=== Exercise ===
Only one portion of the data is to be written out: from the line bearing "Privacy (23, 2128)" through the line bearing "Hot Stores (39, 1363)". Write it exactly as it appears.

=== Information shown ===
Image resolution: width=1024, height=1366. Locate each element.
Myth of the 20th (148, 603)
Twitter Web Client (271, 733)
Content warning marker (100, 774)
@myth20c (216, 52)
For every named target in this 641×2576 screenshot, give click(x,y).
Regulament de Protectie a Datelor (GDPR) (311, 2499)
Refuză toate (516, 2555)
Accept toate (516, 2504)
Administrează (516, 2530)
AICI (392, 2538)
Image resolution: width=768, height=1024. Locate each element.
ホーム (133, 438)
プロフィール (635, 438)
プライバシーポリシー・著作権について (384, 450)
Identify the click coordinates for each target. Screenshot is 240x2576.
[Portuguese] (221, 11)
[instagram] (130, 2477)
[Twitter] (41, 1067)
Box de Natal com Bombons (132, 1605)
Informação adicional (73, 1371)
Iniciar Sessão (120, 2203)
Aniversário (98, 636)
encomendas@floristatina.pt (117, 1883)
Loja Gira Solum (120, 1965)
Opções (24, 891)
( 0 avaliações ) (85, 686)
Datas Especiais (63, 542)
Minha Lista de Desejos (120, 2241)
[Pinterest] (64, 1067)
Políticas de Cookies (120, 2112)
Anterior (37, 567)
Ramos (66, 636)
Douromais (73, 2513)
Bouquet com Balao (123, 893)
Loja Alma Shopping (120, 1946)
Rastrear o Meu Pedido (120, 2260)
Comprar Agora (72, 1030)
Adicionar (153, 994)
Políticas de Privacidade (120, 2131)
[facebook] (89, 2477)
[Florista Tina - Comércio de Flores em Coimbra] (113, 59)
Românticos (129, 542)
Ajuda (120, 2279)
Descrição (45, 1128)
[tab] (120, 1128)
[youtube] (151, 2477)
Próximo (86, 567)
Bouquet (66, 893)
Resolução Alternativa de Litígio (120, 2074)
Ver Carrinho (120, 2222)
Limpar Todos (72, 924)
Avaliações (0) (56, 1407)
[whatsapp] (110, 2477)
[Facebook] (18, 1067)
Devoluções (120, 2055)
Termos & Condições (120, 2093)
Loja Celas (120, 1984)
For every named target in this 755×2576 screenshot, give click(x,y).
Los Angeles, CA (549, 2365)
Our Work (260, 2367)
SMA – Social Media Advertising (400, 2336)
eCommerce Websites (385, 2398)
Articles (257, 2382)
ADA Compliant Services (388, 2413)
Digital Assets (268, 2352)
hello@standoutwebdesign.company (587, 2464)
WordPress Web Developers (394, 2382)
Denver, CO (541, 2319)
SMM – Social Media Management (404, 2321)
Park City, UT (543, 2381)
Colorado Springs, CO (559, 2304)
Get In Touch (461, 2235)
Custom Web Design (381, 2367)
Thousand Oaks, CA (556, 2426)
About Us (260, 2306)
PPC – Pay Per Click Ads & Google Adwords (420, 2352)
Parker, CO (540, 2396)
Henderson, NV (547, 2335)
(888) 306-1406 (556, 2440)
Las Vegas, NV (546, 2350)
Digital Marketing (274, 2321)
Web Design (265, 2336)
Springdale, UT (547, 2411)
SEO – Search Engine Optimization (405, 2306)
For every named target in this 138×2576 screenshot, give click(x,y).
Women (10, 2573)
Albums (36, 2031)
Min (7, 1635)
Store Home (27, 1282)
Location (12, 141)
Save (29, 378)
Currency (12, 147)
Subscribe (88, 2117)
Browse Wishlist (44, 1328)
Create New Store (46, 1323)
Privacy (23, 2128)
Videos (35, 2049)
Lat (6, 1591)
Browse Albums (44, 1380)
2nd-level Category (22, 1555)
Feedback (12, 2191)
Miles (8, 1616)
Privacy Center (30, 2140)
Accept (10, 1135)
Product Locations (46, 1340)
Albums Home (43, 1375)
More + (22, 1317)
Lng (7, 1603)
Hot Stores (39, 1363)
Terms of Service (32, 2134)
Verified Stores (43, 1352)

=== Task response ===
Privacy (23, 2128)
Videos (35, 2049)
Lat (6, 1591)
Browse Albums (44, 1380)
2nd-level Category (22, 1555)
Feedback (12, 2191)
Miles (8, 1616)
Privacy Center (30, 2140)
Accept (10, 1135)
Product Locations (46, 1340)
Albums Home (43, 1375)
More + (22, 1317)
Lng (7, 1603)
Hot Stores (39, 1363)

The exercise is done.